鹿児島、博多から、小倉、尾道、と寄り道をして、倉敷に着いたのは夕方だった。蟲文庫を訪ねると先客がいて、話しの邪魔をしてはと、田中さんに挨拶だけして、尾道の坂でかいた汗を流そうと、近くの銭湯に向かった。銭湯に行く途中、融、という名の民芸品店に寄った。見終わって外に出ようとすると、先ほど、蟲文庫で見た先客とすれ違った。蟲文庫ですれ違っただけのわたしに、こんにちは、と目を見ながらその人は言った。こんにちは。慌てて返すわたしに、オオヤコーヒさんですよ、たぶん、と珈琲好きの王子が、小さな声で教えてくれた。

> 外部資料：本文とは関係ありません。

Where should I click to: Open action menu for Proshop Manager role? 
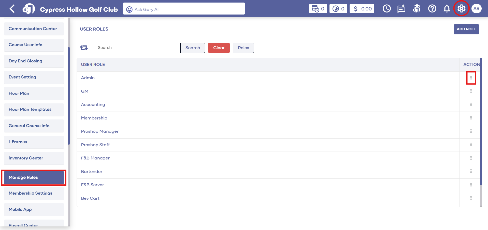point(471,131)
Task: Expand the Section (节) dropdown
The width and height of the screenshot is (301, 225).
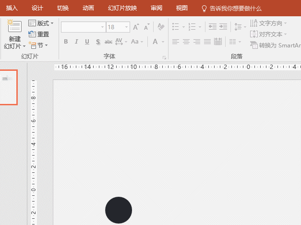Action: pyautogui.click(x=39, y=45)
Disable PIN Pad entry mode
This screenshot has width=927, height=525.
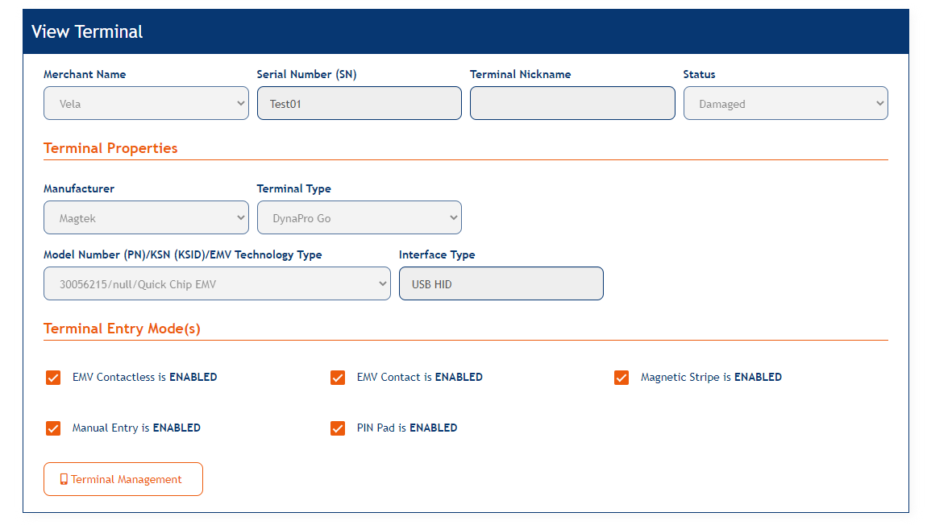(x=337, y=428)
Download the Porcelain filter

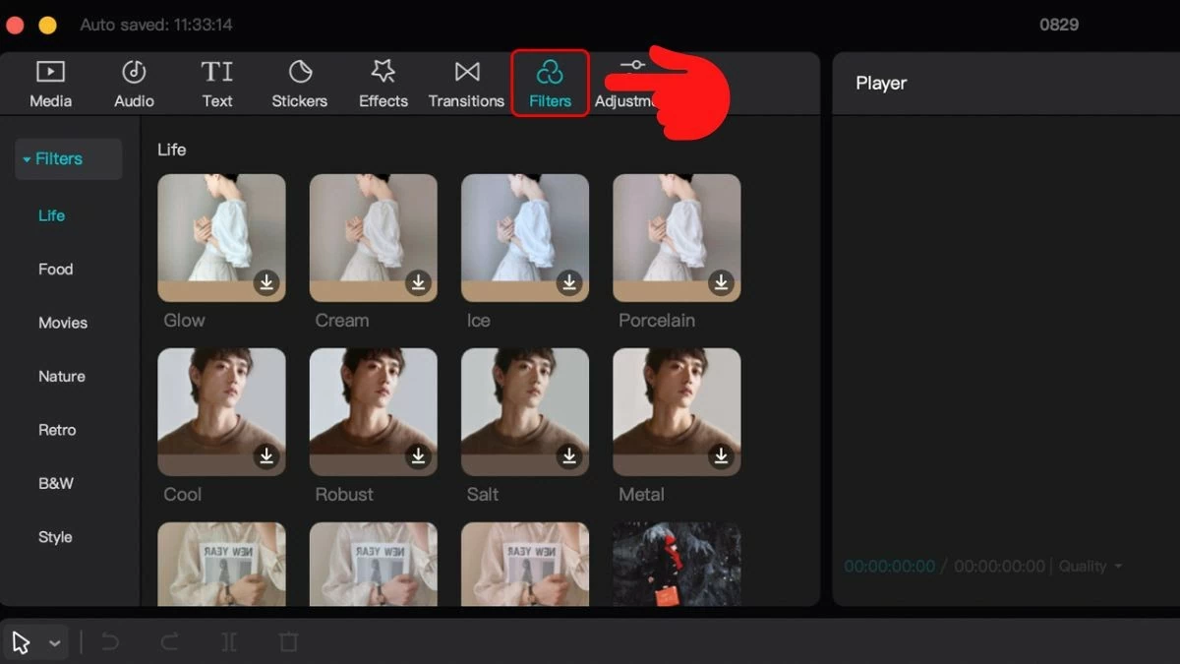(721, 282)
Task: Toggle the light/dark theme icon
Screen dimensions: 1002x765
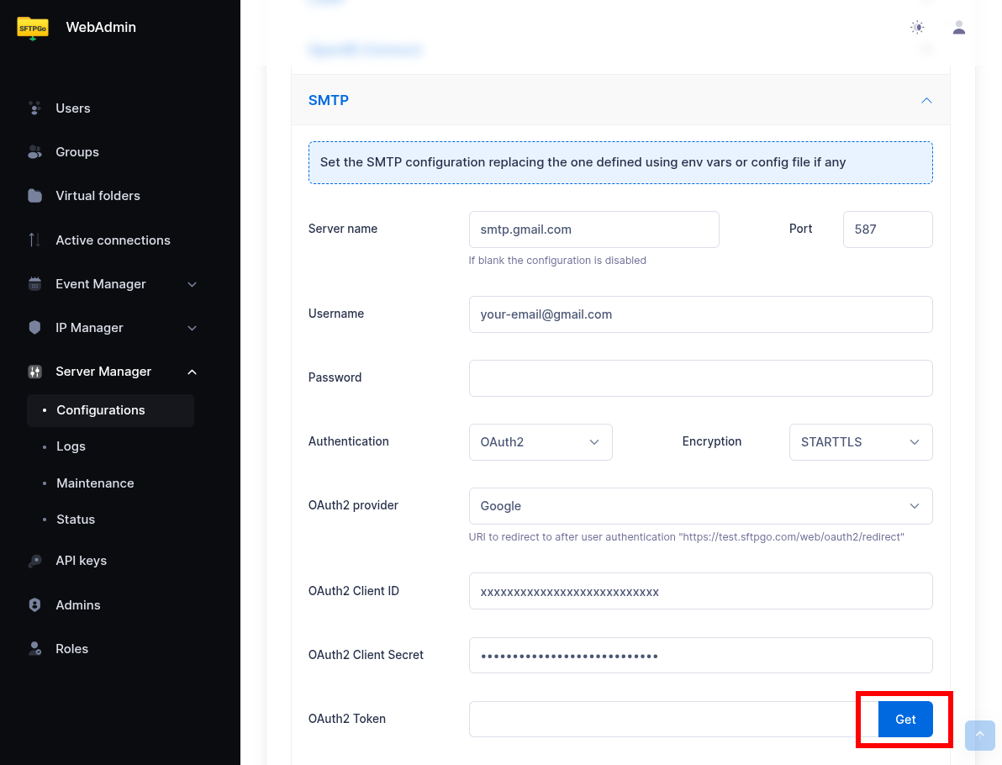Action: 917,28
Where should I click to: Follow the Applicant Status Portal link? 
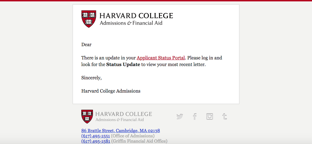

カランが6個しかない、床も湯船も大谷石でできた倉敷の銭湯で汗を流し、汗で湿った服を洗おうとコインランドリーを探したが見つからず、だいぶ遠回りをして、ちょうど閉店のころ、蟲文庫に戻った。蟲文庫の帳場兼座敷に置かれたちゃぶ台に、田中さんの作ったつまみが並び、昨年ピンクの曇天画を買ってくださったAさんが来て、田中さん、Aさん、王子、わたしの4人で、宴会がはじまった。
田中さんの作ったつまみ、Aさんの差し入れのたこ刺しと日本酒、わたしが鹿児島から送った焼酎、が並ぶちゃぶ台を、田中さんは写真に撮った。次の「クウネル」の、ただいま食事中、に載るかもしれないからと。
ただいま食事中、は、雑誌「クウネル」の中で、わたしが一番好きな連載だ。毎号、誰かの食事風景とコメントおよそ1か月分が見開き1頁に並ぶ、ただそれだけなのだが、人が日々なにを食べて暮らしているかを知ることが、こんなにも楽しいものなのかと、あらためて気づかされる連載なのだ。
田中さんの、ただいま食事中、には、日々田中さんが作る、食べる、おかずや飯にまじって、カブトガニ饅頭、が出てきたりする。田中さんを知っている人、蟲文庫の蟲日記を読んでいる人なら驚きもしないだろうが、知らない人が見ればどう思うのだろうと、可笑しくなる。
4日目・おやつ、に紹介されている、藤井くんちの白桃、の藤井くんは、魚雷さんの友人の、昨年蟲文庫で一緒に飲んだあの藤井さんのことだろう。10日目・朝、の桃トーストは、蟲さんの家に泊まった日の朝食に出してくれたのと同じもの。15日目・昼、わたしたちが訪ねる前、田中さんの昼飯はくず野菜のカレーだったのだ。16日目・朝、の素うどんは、桃トーストを食べたあと、蟲文庫まで行く途中、3人で食べたあのうどんだ。18日目・おやつ、のかるかんは、王子が田中さんへ贈った鹿児島土産。小さな写真、たった4行のコメントから、蟲文庫と田中さんと過ごした、8月の記憶が立ちのぼってくる。
今号の特集、街と喫茶。で、全国の喫茶店を紹介しているのは、倉敷ですれ違った、オオヤコーヒのオオヤさん。オオヤさんが今回惜しくも紹介できなかったと書くのは、下品な缶ジュースの持ち込みお断りの張り紙のある、わたしが通っていた、セツ・モードセミナーの喫茶室。
すれ違った人、行ったことのある場所、お世話になった人たちが出てくる今号の「クウネル」。東京に戻ってから、倉敷で買った石川昌浩さんの飴色のコップで飲む毎日のビール。8月を思い出しながら。